▶ **読む文章**:

プラネタリウムの話は天文用語が沢山出てくるので、興味のない方にはゴメンナサイ。


小樽市青少年科学技術館は2006年12月28日に43年の歴史に幕を下ろしました。
その後は小樽市博物館と統合されて小樽市総合博物館として手宮に開館。

今回は縁あってプラネタリウムの解体作業を手伝わせていただいた時の話。
このプラネタリウムは解体保存する事に成りましたが、いつでも使えるよう、配線の
一本一本まで丁寧に外して保存しました。

小樽市青少年科学技術館のプラネタリウムは手元の資料では
1963年7月~ S-3
1976年2月~ GS-8-S
となっており、一度入れ替えが行われています。(五藤光学の納入館資料にて確認)


☆プラネタリウムの入り口

投映開始までは二階フロアのこの辺りで色々見ながら待つ事になります。
この写真を見直して気がついたのですが、テーブルの惑星の大きさを比較する模型以外に
天井にも太陽の大きさの比較模型が有ります。


☆投影機

GS-8-S型プラネタリウム
GS-8-S型の前身はS-3型との事ですから、型番のGは五藤光学、8は8mドーム用
という意味かと思われます。

▶ **問題 1**:
プラネタリウムの文章によると、小樽市青少年科学技術館が歴史に幕を下ろしたのはいつですか。
▶ **問題 2**:
プラネタリウムの文章を、最後の文の後から書き足してください。
記録はプラネタリウムの文章とは関係ありません。

▶ **記録**:
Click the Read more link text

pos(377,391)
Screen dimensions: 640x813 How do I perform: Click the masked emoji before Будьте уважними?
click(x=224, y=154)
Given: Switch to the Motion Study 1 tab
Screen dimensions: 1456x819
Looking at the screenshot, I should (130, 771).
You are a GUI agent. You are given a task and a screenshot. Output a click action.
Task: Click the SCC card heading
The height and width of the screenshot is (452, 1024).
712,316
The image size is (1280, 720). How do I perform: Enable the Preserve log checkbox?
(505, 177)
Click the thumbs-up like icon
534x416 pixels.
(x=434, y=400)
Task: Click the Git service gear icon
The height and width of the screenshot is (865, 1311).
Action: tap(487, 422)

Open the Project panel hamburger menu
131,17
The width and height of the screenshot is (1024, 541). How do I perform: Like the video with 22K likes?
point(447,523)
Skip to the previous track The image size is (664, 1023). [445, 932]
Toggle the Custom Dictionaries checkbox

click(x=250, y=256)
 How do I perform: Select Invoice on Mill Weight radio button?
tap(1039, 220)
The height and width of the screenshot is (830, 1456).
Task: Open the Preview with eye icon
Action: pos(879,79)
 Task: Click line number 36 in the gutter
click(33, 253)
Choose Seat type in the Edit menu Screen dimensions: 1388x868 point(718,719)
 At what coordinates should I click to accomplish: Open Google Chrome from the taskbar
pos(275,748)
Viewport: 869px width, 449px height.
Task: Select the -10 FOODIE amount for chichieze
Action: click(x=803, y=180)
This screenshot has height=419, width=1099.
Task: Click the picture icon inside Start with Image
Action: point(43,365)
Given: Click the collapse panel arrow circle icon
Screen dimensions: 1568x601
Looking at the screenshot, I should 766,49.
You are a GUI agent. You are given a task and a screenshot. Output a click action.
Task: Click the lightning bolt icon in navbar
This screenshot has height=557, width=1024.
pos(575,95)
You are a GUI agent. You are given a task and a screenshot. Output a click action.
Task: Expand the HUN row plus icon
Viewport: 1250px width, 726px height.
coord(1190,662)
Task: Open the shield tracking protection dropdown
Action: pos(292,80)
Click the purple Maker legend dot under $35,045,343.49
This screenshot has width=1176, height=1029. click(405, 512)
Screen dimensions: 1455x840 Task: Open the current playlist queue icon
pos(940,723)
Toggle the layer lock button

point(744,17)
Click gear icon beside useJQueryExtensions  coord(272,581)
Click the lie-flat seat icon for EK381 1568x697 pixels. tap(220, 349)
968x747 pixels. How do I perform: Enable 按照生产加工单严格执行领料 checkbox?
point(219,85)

▶ **答え 1**:
2006年12月28日です。

▶ **答え 2**:
この形のプラネタリウムはモリソン型と言います。
鉄アレイの様なツァイス型では技術的に恒星を上手く繋ぐのが難しかった為にこの形に
したという話を聞いた事があります。
また、回転モーメントが小さく成る様に恒星球を回転軸の近くにすると力学的には有利という
話も十分納得出来る話で、この形になった経緯は分かりません。

☆スカイライン投影機等

このプラネタリウムでは切り絵式の風景ではなく、プロジェクターを使って周りの景色を
投影します。
プロジェクターの左右には白色と青色灯。その上には照明が4器。
プラネタリウムのアーム基部にモーターらしき物が見えるのでもしかしたら投影機全体を
電動で回転させる事が出来るのかも。


☆コンソールの場所

解説を行うコンソールは北西の壁の中にあります。
座席にゆとりを持たせるお客さん優先の設計と思われますが、天頂付近の解説は
やりにくかった事でしょう。
座席は一方向配列で、座席数を稼ぐ事は出来ませんがゆったりしています。



☆コンソールの様子

コンソール内は比較的広く、スペース的にはかなり余裕があります。

☆コンソール

コンソールには沢山のダイヤルやスイッチが付いておりますが、1:1で機能が
割り当てられているので難しい事はありません。

前身のS-3型ではコンソールに年周計しか付いておらず、GS-8になってから日周計と緯度計が
付いたので操作が楽に成りました。

解説で希に緯度を変化させる事が有り、解説中に元に戻す時、緯度計の目盛を見ながら
元の位置に戻せるので楽です。
しかし、子午線や、普段見る事のない色々な調整用の目盛を表示して調節する様子を
見せるのもショー的要素が有るので良い事です。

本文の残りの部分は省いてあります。